Dataset excerpts:
++++
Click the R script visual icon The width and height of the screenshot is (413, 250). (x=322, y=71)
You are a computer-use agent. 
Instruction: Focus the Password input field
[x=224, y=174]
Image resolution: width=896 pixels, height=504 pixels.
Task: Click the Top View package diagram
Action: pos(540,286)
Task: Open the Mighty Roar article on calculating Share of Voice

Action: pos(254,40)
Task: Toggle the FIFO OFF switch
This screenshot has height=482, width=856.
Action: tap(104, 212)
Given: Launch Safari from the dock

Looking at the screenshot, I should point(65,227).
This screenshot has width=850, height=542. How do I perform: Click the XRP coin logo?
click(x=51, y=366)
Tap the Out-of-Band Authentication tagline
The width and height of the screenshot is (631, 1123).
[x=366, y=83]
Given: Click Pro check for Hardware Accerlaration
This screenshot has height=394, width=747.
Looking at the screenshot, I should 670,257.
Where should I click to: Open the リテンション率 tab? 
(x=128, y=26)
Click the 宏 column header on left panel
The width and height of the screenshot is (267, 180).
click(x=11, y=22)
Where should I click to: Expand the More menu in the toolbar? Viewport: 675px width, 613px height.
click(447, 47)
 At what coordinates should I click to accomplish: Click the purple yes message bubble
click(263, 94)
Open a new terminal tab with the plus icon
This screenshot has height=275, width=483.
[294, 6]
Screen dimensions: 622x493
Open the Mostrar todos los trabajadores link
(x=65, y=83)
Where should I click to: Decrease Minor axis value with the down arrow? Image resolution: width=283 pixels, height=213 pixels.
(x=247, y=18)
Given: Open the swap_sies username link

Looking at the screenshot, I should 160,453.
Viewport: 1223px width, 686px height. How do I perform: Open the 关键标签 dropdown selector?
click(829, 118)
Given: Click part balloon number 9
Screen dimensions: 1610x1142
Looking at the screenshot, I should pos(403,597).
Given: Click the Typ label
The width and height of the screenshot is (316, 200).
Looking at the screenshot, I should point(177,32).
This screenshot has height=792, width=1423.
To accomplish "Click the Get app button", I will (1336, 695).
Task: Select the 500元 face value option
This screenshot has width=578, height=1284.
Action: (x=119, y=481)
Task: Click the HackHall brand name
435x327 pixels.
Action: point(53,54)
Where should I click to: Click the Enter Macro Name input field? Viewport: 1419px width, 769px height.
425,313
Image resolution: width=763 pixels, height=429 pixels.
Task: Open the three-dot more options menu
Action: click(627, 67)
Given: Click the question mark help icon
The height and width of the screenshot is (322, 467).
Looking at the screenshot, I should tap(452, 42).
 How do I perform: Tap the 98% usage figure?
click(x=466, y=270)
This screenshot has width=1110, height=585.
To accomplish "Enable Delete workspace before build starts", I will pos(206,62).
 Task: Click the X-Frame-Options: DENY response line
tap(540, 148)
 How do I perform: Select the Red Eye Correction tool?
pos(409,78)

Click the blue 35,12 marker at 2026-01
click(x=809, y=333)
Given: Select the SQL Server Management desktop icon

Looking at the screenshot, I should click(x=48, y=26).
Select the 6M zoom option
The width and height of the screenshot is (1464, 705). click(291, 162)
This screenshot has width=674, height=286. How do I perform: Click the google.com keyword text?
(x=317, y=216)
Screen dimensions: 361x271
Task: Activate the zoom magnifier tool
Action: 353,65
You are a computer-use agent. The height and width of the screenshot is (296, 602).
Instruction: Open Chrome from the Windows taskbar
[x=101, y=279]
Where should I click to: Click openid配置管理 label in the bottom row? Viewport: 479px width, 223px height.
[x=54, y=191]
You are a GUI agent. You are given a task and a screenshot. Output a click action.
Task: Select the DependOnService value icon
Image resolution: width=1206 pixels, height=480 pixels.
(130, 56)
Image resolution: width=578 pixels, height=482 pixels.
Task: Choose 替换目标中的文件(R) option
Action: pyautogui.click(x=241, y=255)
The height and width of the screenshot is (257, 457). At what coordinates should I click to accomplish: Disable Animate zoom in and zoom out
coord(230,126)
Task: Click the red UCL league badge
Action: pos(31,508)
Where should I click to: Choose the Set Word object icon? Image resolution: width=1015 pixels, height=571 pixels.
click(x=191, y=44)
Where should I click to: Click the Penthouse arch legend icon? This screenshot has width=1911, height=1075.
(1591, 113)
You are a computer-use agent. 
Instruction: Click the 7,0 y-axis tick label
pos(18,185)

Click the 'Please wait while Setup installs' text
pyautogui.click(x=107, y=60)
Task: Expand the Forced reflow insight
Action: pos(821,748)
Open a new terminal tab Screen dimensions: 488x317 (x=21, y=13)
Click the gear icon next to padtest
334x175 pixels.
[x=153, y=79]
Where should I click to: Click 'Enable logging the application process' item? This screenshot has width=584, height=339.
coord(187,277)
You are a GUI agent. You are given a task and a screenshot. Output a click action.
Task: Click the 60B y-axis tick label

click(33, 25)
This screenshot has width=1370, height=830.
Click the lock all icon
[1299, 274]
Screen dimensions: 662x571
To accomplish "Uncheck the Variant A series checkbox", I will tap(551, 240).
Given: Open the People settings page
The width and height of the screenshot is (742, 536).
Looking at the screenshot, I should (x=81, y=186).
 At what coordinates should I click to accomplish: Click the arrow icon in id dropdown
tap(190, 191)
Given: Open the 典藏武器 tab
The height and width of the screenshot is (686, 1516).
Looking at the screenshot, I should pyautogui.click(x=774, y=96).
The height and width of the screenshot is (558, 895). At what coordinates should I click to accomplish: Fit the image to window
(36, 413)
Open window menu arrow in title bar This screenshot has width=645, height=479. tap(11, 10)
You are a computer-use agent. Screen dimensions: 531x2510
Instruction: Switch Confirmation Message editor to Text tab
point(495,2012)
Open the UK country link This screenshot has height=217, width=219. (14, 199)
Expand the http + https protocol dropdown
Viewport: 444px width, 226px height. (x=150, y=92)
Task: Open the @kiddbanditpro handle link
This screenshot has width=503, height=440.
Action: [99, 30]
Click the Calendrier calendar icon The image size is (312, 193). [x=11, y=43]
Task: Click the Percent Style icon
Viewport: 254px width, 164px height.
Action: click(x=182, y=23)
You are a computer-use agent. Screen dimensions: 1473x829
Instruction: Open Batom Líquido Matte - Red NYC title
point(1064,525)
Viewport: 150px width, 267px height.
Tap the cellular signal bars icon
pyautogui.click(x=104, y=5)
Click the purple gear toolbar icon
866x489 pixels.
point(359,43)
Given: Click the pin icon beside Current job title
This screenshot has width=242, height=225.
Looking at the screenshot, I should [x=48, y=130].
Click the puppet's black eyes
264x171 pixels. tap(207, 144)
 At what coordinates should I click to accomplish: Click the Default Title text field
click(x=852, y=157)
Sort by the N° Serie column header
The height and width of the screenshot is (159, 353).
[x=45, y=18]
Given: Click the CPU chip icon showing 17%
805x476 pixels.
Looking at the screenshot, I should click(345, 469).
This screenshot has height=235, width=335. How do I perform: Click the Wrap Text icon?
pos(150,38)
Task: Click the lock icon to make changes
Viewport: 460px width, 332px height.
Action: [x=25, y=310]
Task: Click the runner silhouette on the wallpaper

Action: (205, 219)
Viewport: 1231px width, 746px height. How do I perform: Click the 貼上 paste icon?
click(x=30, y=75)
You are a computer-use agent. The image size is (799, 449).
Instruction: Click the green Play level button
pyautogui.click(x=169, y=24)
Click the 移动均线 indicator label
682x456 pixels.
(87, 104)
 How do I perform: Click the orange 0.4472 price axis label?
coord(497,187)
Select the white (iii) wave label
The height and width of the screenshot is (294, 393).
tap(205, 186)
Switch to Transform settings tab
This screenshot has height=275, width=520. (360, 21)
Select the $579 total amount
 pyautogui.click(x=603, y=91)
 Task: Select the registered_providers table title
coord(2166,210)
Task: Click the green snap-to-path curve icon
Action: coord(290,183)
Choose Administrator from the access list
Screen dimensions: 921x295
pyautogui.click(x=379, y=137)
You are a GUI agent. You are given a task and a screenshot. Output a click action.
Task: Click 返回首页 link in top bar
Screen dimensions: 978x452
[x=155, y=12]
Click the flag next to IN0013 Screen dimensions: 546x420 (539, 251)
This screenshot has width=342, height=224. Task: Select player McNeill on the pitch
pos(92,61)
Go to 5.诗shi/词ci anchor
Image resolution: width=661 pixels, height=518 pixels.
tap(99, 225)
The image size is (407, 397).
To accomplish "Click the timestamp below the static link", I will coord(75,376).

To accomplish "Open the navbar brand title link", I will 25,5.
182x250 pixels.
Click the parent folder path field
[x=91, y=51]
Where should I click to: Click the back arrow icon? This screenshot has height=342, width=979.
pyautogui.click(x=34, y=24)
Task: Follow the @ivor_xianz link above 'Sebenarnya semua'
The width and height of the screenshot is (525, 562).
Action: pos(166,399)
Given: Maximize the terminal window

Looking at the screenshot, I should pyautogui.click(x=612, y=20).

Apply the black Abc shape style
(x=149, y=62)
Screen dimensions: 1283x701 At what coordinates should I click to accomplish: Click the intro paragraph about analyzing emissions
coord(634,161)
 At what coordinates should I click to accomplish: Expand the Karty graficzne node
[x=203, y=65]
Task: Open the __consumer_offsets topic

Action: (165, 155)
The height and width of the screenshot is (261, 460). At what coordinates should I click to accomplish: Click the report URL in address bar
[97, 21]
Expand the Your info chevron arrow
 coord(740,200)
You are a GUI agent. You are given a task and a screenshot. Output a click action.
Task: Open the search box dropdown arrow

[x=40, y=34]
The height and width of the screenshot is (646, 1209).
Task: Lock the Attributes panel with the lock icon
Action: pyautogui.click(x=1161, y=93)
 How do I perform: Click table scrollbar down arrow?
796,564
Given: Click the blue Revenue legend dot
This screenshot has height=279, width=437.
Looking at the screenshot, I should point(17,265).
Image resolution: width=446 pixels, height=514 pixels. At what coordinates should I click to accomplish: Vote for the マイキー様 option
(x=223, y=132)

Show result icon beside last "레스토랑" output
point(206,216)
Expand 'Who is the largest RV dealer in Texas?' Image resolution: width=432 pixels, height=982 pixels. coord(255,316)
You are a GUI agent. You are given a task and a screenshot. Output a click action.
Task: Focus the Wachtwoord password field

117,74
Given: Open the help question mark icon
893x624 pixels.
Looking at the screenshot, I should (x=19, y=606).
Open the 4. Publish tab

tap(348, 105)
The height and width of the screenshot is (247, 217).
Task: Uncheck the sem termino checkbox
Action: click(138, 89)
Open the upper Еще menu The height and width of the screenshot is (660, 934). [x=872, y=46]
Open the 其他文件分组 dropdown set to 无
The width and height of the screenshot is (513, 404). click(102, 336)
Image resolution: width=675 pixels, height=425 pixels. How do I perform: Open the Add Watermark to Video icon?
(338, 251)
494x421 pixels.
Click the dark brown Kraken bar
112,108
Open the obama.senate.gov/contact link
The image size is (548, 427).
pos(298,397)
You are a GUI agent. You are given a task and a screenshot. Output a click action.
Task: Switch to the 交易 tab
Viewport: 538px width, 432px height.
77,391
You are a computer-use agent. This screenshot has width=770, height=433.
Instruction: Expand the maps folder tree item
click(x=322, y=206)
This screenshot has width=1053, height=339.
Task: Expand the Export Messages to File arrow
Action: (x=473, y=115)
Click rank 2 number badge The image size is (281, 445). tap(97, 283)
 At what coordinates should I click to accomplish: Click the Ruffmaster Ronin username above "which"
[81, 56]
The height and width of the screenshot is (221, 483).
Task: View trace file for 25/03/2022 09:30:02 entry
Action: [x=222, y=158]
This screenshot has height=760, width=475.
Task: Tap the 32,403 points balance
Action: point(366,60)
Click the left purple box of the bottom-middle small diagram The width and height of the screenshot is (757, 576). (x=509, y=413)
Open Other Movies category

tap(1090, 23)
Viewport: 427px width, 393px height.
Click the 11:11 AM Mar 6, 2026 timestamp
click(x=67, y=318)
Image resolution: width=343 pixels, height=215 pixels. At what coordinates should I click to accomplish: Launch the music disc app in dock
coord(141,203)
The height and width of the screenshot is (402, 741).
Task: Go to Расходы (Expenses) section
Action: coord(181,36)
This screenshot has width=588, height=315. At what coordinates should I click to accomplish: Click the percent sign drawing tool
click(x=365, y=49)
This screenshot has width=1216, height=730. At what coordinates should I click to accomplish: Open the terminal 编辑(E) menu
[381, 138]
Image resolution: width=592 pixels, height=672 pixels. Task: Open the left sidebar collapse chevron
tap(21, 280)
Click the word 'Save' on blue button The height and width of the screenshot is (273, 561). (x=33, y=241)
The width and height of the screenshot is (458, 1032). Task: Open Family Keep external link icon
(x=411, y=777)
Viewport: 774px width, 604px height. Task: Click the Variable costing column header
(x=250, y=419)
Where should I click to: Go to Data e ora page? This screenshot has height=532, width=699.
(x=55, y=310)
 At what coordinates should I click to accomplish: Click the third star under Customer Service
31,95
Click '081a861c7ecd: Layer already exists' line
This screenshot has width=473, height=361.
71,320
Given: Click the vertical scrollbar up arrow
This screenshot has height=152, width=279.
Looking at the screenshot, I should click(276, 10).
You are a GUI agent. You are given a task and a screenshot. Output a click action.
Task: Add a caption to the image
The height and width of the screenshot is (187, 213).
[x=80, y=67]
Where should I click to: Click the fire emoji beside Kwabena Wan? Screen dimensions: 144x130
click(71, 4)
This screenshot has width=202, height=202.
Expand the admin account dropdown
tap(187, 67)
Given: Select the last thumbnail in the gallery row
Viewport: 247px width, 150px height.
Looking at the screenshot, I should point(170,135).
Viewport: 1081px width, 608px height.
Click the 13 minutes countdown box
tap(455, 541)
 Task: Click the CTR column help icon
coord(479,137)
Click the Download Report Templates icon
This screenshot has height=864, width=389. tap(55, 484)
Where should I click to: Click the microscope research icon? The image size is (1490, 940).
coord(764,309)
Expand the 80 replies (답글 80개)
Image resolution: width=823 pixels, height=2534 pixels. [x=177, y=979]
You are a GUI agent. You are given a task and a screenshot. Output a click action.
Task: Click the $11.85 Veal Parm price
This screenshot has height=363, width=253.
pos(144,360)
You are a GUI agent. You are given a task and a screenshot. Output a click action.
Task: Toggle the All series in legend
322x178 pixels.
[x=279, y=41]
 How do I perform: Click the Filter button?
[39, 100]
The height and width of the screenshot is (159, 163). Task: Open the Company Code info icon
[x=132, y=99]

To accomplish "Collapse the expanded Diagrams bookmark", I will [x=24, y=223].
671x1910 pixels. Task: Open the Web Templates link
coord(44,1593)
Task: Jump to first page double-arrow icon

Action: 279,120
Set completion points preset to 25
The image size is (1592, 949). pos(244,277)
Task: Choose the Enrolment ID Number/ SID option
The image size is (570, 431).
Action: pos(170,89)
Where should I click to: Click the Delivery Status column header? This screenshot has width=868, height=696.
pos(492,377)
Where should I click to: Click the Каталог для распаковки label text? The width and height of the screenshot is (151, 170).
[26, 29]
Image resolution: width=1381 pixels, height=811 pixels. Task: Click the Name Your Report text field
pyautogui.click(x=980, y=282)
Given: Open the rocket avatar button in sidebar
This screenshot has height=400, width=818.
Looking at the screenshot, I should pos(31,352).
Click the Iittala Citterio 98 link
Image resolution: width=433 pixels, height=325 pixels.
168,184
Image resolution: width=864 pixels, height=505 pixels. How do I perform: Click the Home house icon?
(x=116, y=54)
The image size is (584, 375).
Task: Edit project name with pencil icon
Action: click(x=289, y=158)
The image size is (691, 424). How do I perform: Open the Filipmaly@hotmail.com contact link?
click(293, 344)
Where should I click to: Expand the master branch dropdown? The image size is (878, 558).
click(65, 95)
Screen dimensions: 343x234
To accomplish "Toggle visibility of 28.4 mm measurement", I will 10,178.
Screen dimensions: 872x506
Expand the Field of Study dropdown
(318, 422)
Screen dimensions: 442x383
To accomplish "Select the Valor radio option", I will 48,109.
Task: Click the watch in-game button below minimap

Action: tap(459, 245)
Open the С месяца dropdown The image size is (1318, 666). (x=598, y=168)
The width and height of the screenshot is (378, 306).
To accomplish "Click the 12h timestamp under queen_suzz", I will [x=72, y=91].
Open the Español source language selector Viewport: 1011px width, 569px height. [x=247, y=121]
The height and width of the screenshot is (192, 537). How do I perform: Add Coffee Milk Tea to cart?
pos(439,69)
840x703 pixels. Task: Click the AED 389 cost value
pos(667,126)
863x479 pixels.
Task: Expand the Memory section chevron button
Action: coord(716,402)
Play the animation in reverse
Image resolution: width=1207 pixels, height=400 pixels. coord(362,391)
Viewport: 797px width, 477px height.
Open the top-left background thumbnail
++++
- WHAT TO PRODUCE -
Every line in the entries above that mentions the word "question" must be shown.

- EXERCISE ANSWER -
Given: Click the question mark help icon
Given: Open the help question mark icon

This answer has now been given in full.